The link between regular equipment maintenance and worker safety
Safety professionals know how it's necessary to take an all-encompassing look at how to keep workers productive and out of harm's way.
For example, those employees might need personal protective equipment, but they also require training that teaches them how to do their jobs without encountering unnecessarily dangerous situations.
In short, overlooking one aspect of worker safety could make all the other components of a program useless. Similarly, it's great for a company to invest in updated machinery, but those investments don't have long-term payoffs if the businesses neglect maintenance. Here's a look at how equipment maintenance also impacts employee safety.
Company cutbacks could make maintenance get rushed or overlooked
There's an ongoing trend whereby companies try to get more done while simultaneously slashing their resources. Often, that means people have to assume multiple roles and may not be adequately qualified to perform them. Many years ago, the U.S. Navy started reducing crew numbers by assigning jobs to five people instead of the usual 12.
However, in addition to requiring the crew members to juggle multiple duties at once, other complications resulted, including the engines on one of the ships starting to corrode before people noticed the problem, leading to costly repairs. Moreover, naval crew members admitted they didn't have the proper training to repair things after finding issues. Sometimes, crews waited for days to receive outside assistance because no one on board had the necessary skills.
The Navy's experience could easily apply to almost any other kind of workforce.
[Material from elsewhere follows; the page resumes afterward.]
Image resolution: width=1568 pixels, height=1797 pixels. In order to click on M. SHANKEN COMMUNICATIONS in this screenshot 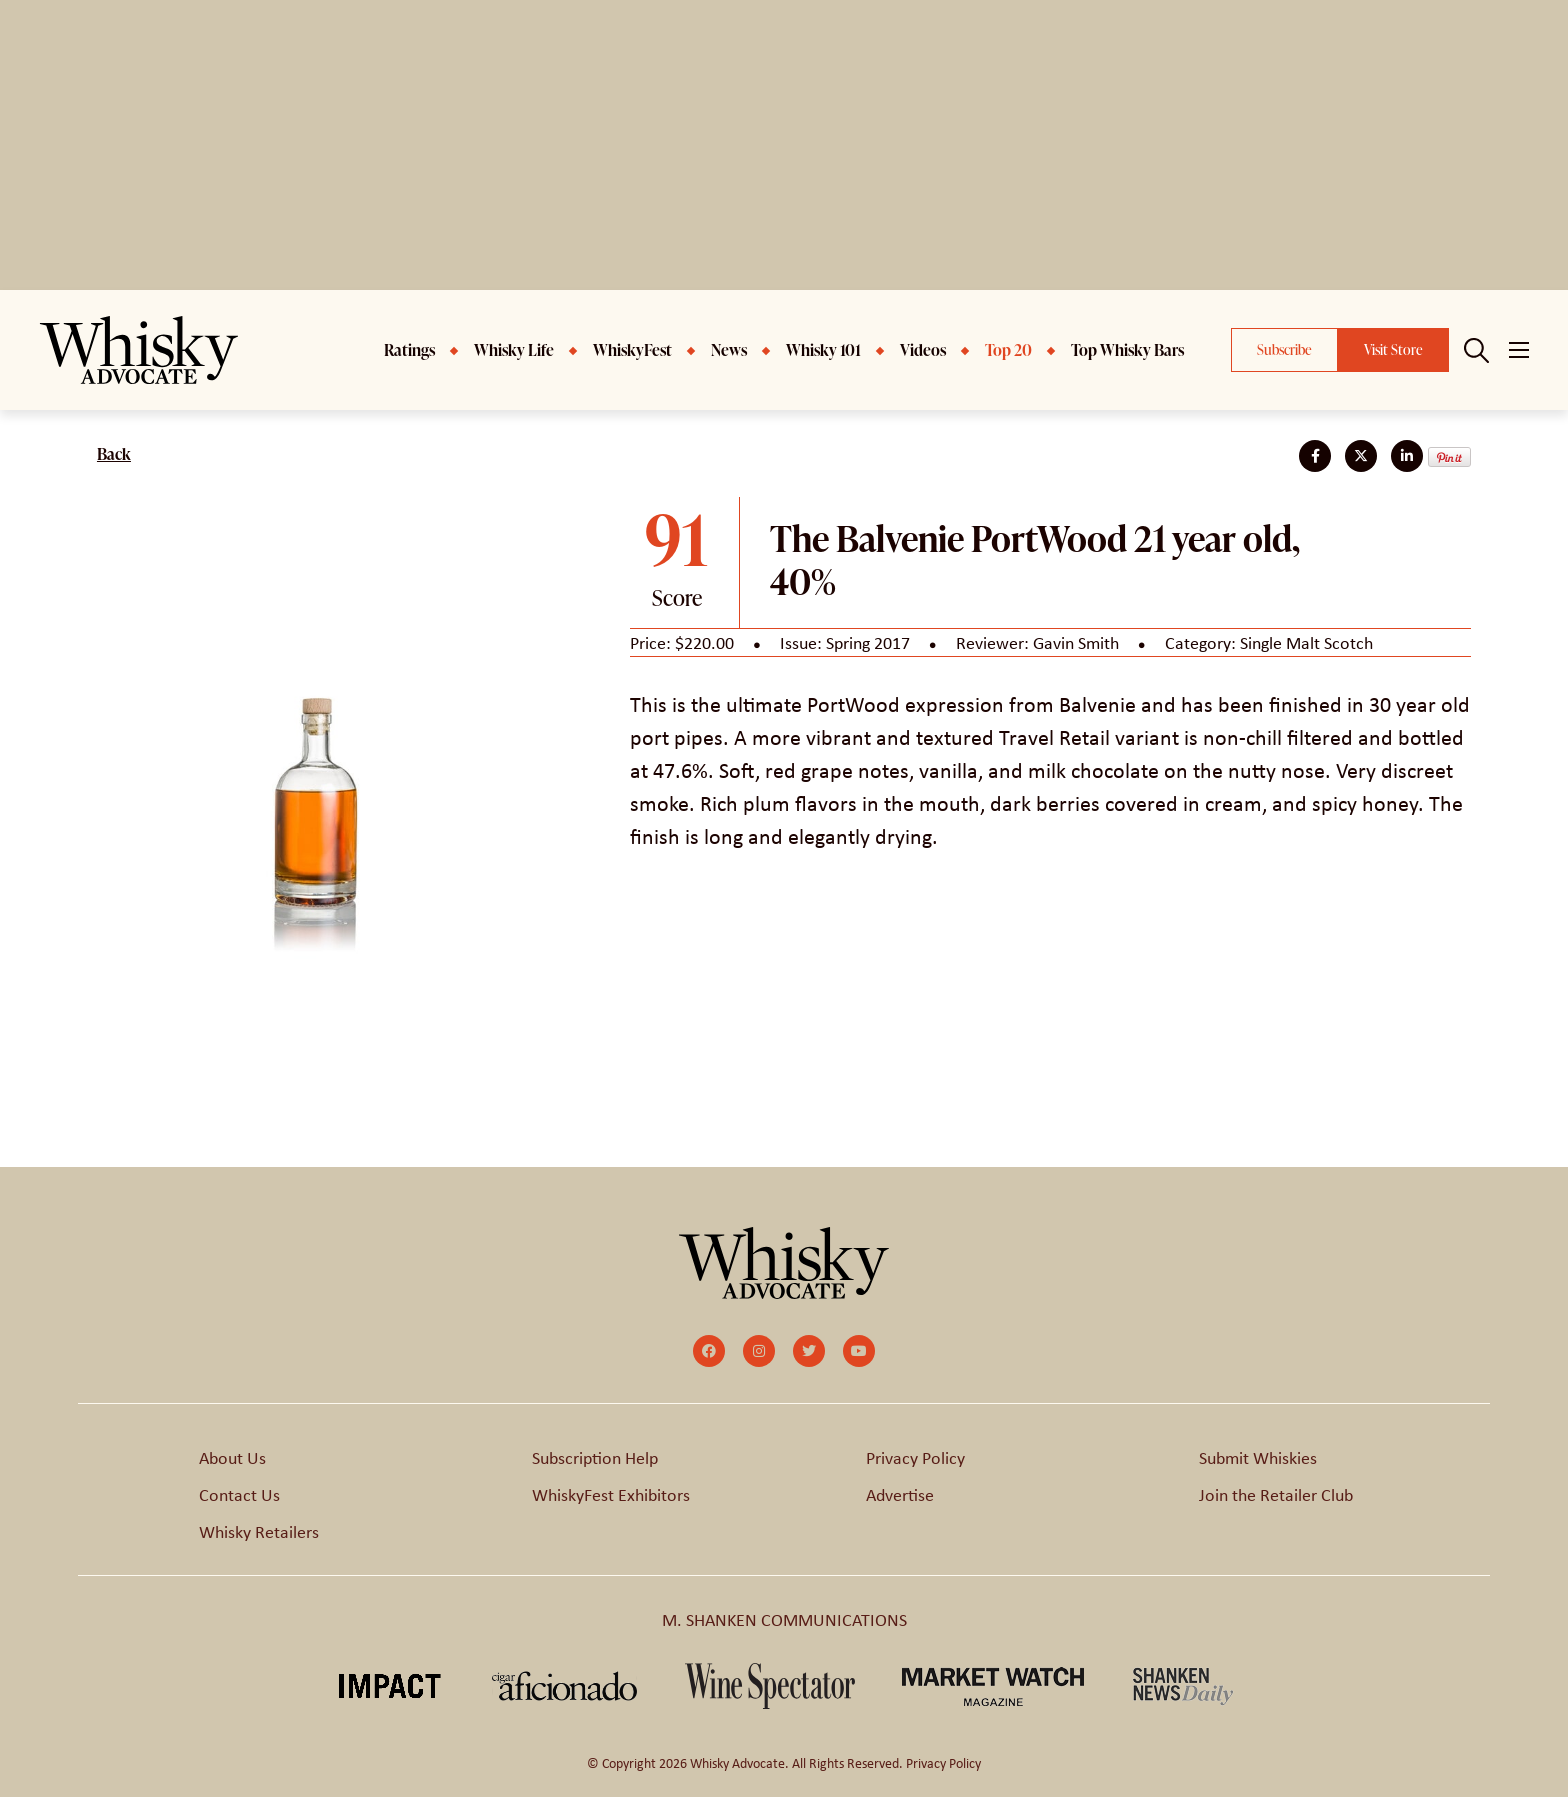, I will do `click(784, 1619)`.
If people receive more responsibilities than they can handle, the likelihood goes up that they'll either perform inspections too rapidly and miss potentially dangerous flaws or not have the training and expertise required to spot abnormalities at all.
Evidence suggests that a better way to reduce company expenses is to deploy machine learning solutions that offer predictive maintenance alerts. In one case study, a polymer materials manufacturer discovered that predictive maintenance information from machine learning found issues eight months before a motor failure.
When employees have both the time and know-how required to inspect the equipment as needed, accidents are less likely to happen. Then, the people who operate the machinery and the individuals in the vicinity of the equipment stay safer.
Businesses must account for seasonal and equipment-based inspection differences
Company representatives have to be mindful of the fact that it's not possible to have universal inspection policies at their companies.
For example, if a business uses an aerial lift, laws dictate that it must inspect that machine at least every 90 days or after 150 hours of use. So, inspection procedures vary depending on usage frequency and equipment type.
However, seasonal changes could also factor into equipment inspections. Tire blowouts are more common during the summer because as the outdoor temperature rises, so does the tire pressure. As such, the appropriate tire pressure for a piece of equipment may differ depending on the seasonal operating conditions.
If businesses don't follow the inspection procedures for individual pieces of equipment and stay aware of seasonal differences, tragedies could result. The temperature specifics are also crucial to keep in mind if a company opts for a remote inspection procedure. They're more common now thanks to advanced technology.
But, it could be more difficult for inspectors to be mindful of temperature fluctuations when in a part of the country where the temperature remains relatively consistent and inspecting machines used in places subjected to extreme temperatures.
Poor maintenance could have effects outside of a factory
It's essential for companies to remember that, in addition to inspections relating to employee safety, they also connect to the health of people within the broader area. For example, two steel plants in Pennsylvania allegedly cause such severe pollution that people in the community — especially children and older individuals — suffer from health problems such as asthma.
Maintenance is undoubtedly not the only issue causing the pollution. However, there's a chance that tighter regulations and in-depth inspections could curb it.
Similarly, a lack of necessary maintenance can extend beyond a workplace's walls by causing issues that workers don't associate with their occupations. A recent study linked tractor vibrations to back pain in farmers, for example. But, that's a common symptom they could initially believe is due to something like an old mattress.
If pain becomes severe enough to cause equipment operator distractions, it could be a safety risk, too. The researchers suggested that improved maintenance on the machines' suspension systems and adjusting the seat height to fit the user's body could ease the problem.
Maintenance makes a difference
This overview shows how maintenance impacts employee safety in both well-known and unexpected ways. Staying abreast of maintenance needs, therefore, could help a company remain profitable and promote worker retention.